Perhaps the data is there, but the primary researchers just never thought to look at it from a particular angle because that wasn't the focus of their study.   Should it be considered nefarious to look at things a different way just because we didn't set out "a priori" to do so?   I tend to believe the "accidental gem" studies provide some of the best evidence.  By that I mean if investigators conduct an experiment to demonstrate A, but the data can be useful to support B (which may not even be related to A), then that data is most likely the purest of all.  After all, it would be difficult for the researchers to inject any bias into something they didn't even consider because that wasn't their focus.

In observational studies, scientists "control" all the time.  Data from 1000 subjects can be analyzed by dividing into any number of subgroups according to any number of variables and then compared within or between such groups.  For example risk assessments are often done comparing the lowest and highest quartiles for a given variable in terms of the outcome in question.  

In experiments there may not always be sufficient numbers to do detailed post hoc analyses, and yet, quite often the data is there and just never examined.  If your data pool lacks integrity due to lack of compliance, what happens when you just look at the "good data" from those that did comply?  If you didn't screen for smoking what happens when you control for smoking (as you would in an observational study) and look at the outcomes?  Or what happens if smokers are just excluded from the analysis? Do the results change?   All manner of "what ifs" can be looked into, indeed this is often addressed with apparent outliers.

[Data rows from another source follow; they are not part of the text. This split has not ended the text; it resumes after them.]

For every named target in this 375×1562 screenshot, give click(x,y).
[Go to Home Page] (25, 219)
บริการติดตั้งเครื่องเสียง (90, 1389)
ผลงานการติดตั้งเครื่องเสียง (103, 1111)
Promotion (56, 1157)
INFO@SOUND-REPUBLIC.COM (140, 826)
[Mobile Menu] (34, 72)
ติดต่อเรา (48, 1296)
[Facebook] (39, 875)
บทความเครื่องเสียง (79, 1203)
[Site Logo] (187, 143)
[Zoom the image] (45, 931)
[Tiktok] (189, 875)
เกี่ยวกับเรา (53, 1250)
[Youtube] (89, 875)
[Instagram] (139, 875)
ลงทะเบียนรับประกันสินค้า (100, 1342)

It is easy to see how such an exercise could devolve into the dreaded data dredging, but rather than simply list limitations, many experimental reports could be made better if the analysis were done -- even if just to say "we did it and the numbers were insufficient to determine a darned thing to statistical significance".  Then "I need a cool mill for further research" - grin.  

R should stand for Robust!

image link
Tangentially relevant ....
Rather than easily misinterpreted terms like "rigorously controlled" ....

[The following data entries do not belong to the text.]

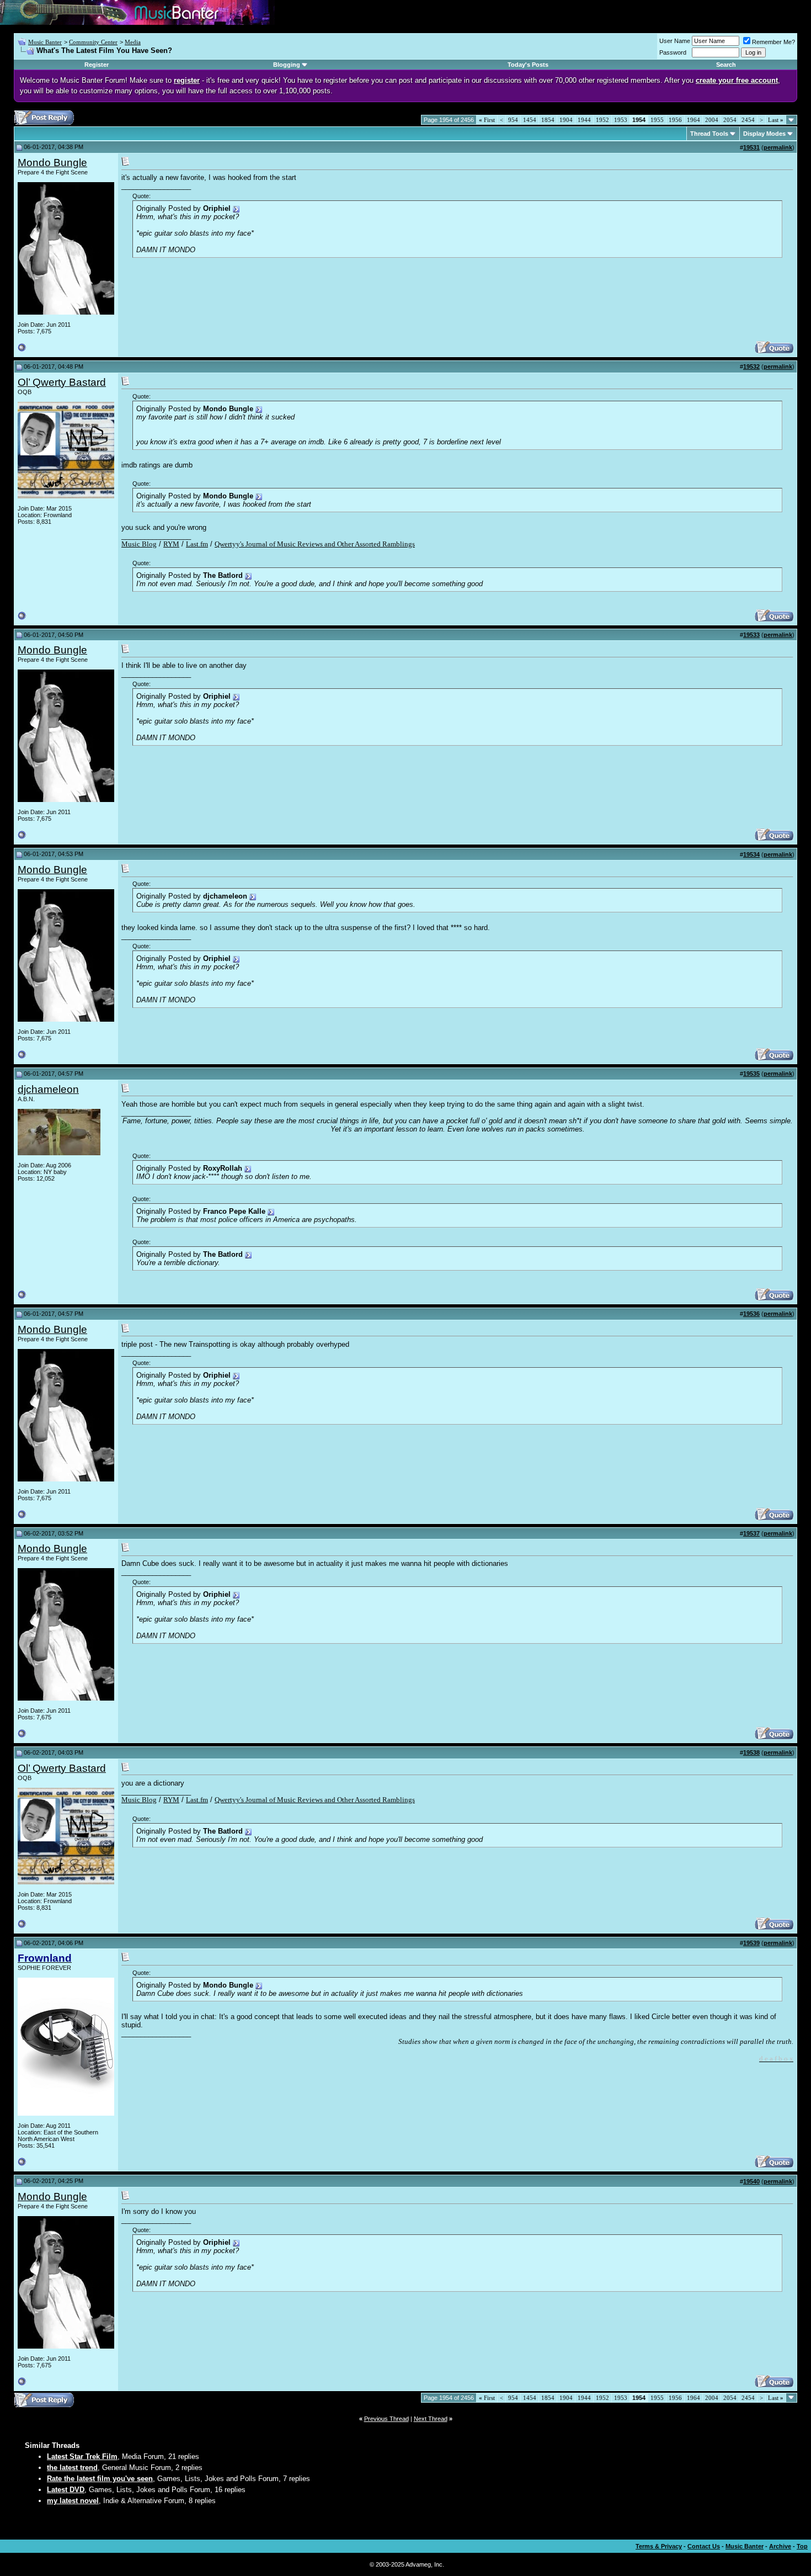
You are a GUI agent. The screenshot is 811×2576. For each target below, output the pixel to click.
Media (133, 42)
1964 (693, 119)
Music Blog (139, 544)
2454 (748, 119)
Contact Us (703, 2546)
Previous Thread (386, 2418)
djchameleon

Rather than tacking the "gold standard" label on R for Randomized ....

How about a new term.   I like ROBUST.  

We used to use that term when describing an analytical process that consistently yielded reliable results, even if every little step along the way wasn't perfect.  There may well have existed another process to yield superior results, but that only did so when Jupiter aligned with Mars.  Perhaps useful for some contexts, but useless for daily analyses and such.   I think that this term can be applied to clinical trials.  

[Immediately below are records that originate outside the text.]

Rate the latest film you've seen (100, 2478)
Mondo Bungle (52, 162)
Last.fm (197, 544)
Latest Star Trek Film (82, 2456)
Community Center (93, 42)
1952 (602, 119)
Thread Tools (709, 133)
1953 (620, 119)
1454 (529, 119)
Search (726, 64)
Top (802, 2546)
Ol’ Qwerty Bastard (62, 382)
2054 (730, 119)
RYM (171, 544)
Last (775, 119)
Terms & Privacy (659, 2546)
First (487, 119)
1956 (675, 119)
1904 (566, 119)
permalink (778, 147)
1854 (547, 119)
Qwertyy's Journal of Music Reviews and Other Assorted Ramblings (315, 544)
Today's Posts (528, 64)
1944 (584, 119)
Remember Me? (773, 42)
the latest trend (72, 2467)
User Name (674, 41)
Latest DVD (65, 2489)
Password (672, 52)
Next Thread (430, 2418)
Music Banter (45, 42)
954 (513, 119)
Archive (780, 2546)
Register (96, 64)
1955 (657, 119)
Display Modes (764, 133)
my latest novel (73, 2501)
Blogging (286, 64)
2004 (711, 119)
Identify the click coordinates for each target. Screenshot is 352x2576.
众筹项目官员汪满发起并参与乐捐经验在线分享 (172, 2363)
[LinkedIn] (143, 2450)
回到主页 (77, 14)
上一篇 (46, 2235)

A robust clinical trial is ...
  1. ... well designed and controlled at the experimental level, at a minimum for all known and/or obvious confounders.
  2. ... conducted on subject groups of as similar composition as possible -- e.g. controlled for subject variables -- especially where outcome measures are concerned.
  3. ... one where adherence to the protocol is monitored and verified, and/or there is some measure of the degree of adherence assessed.
If you strive for a robust study model, then chances are the study will yield meaningful results even if things deviate from plan here and there a bit along the way.  

If you are doing secondary research -- e.g. combing the peer review literature as I do these days -- look for robust clinical trials.  They are few and far between, but they are out there.

Lastly ... If Nina Teicholz calls a trial well or rigorously controlled, you can pretty much bet it's not.  Until the next installment ... Tei¢holz, Shai'ster!  ... later peeps.


MacSmiley said…
I tend to believe the "accidental gem" studies provide some of the best evidence. By that I mean if investigators conduct an experiment to demonstrate A, but the data can be useful to support B (which may not even be related to A), then that data is most likely the purest of all.

Do you consider Fleming's FLow Mediated Dilation study which included vegetarians who had unexpectedly switched to an Atkins diet one of those "accidental gems"??